When the Islanders return to the playoffs, Frans Nielsen‘s name will rightfully be mentioned when votes are placed for the Selke Trophy as the NHL’s best defensive forward. Nielsen is the Islanders’ best forward in the D zone and he is emerging as one of the best in the game.
“I take a lot of pride in keeping the other guys off the scoreboard,” said Nielsen, the 25-year-old center who leads the team with a plus-11 and is sixth on the Islanders in scoring with 9 goals and 19 assists.
“Frans has been a strong defensive player for a while now,” said head coach Scott Gordon. “There isn’t anybody I wouldn’t play him against. It’s a credit to how hard he has worked at it, plus he is someone with a good deal of skill who will continue to improve in the offensive end.”
As a result, Nielsen is every bit a fixture in this rebuild as some of his more hyped and earlier-drafted young teammates. The 2002 third round pick has been impressive in his own zone since joining the Islanders organization in the 2006-07 season. However, it wasn’t until the magnificent hockey writer and stats analyst James Mirtle posted a story at the end of January when many around the league realized how far the Dane had come in such short time.
There for everyone to see was the proof of Nielsen’s checking efforts. Using his calculus to determine the best defensive forwards in five-on-five and shorthanded situations, Mirtle ranked the young Islander third in the NHL – behind Daniel Alfredsson and Troy Brouwer and one place ahead of Patrick Marleau.
I asked Mirtle of the Toronto Globe & Mail for an explanation of his math (since, to be candid, I’d be lying if I told you I understood all this stuff). James was kind enough to write me before the Olympic break:
“The 1.60 (Nielsen’s grade) is like a goals against average for a player, but it’s only for even strength and shorthanded situations,” explained Mirtle. “The Islanders are almost never getting scored on when Nielsen is out there.”
Mirtle was then asked for his perspective specifically on Frans:
“Statistically speaking, Nielsen leads Islanders forwards in a ton of defensive categories. He faces the other team’s top lines most nights and has been on the ice for only fifteen 5-on-5 goals against all season. He’s also got great numbers on the penalty kill and should probably be used more often in that role.
“No one else on the Isles is close to make the top 30 in my ranking, which is unique around the league as players normally benefit from playing with one another. To me that says Nielsen’s been solid defensively with a whole bunch of different linemates.”
Again, keep in mind this exchange with Mirtle was prior to the Islanders’ struggles before and since the Olympic break. Like the rest of the Islanders, Nielsen’s numbers have suffered in every category as the team has lost 11 of its last 14 games. (Using the traditional plus/minus NHL math, Nielsen is minus-3 in those 14 games).
Nevertheless, he is a plus-11 on a team that runs the troubling gamut from understandably struggling teenage first-line center (John Tavares, -19) to veteran checking forward (Richard Park, -18).

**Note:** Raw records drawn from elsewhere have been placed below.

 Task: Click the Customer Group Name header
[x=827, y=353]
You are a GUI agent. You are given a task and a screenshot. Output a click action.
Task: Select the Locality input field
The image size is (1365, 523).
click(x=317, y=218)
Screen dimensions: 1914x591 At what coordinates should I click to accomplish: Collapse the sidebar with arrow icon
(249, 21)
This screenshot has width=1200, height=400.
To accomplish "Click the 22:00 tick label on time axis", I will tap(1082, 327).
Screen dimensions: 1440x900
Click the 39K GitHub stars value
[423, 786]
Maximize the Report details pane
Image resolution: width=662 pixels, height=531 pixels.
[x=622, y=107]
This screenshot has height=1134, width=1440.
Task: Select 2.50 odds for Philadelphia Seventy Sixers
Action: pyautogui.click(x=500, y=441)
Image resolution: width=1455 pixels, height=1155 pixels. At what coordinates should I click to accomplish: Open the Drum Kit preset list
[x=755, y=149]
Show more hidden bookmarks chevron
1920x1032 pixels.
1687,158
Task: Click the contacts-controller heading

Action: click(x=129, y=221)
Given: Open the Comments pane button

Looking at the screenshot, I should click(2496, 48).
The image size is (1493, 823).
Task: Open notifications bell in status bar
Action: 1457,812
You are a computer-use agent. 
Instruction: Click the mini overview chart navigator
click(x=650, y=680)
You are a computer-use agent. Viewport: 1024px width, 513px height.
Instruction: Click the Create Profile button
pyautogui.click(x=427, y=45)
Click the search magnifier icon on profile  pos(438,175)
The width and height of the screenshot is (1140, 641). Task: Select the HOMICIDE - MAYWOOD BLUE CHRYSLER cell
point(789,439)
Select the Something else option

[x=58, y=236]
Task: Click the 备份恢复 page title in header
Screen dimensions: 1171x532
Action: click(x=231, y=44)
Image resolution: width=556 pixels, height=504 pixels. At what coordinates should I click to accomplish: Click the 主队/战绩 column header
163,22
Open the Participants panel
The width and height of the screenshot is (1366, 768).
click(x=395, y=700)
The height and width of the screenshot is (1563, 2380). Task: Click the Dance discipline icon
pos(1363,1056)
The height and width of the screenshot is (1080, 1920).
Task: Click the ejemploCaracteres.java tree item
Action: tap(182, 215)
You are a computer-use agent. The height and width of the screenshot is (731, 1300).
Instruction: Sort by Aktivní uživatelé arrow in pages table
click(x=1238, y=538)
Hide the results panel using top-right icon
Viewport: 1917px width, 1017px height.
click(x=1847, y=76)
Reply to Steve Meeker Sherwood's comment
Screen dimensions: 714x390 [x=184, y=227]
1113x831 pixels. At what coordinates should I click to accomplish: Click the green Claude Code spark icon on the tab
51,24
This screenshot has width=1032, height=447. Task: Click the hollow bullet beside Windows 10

Still, for Nielsen to be in such heady company with Alfredsson – and be so far ahead of the rest of his team – says a lot about the well-rounded player he has become.
He credits the Swedish Elite League for his education on defense.
“They play a lot of trap hockey in the Swedish League, but either way I think it’s the best defensive league in the world,” said Nielsen, who first played in the SEL as a 17-year-old. “When I first got there, I didn’t know much about defense. In Denmark, I had the puck a lot. But Malmo put me on the fourth line and told me, ‘Just focus on not letting the other team score.’
“The Swedes completely taught me how to be a responsible two-way forward. That’s where I also learned how to win faceoffs. By the last season in Sweden, I was top-five in the league. When I first got there, I couldn’t beat anybody on a draw.
“Now Scott (Gordon) has started to use me to match up against the other team’s top line. It’s a compliment and a challenge and a lot of fun. For me, shutting down the top scorers in the league is just as nice as scoring a goal.”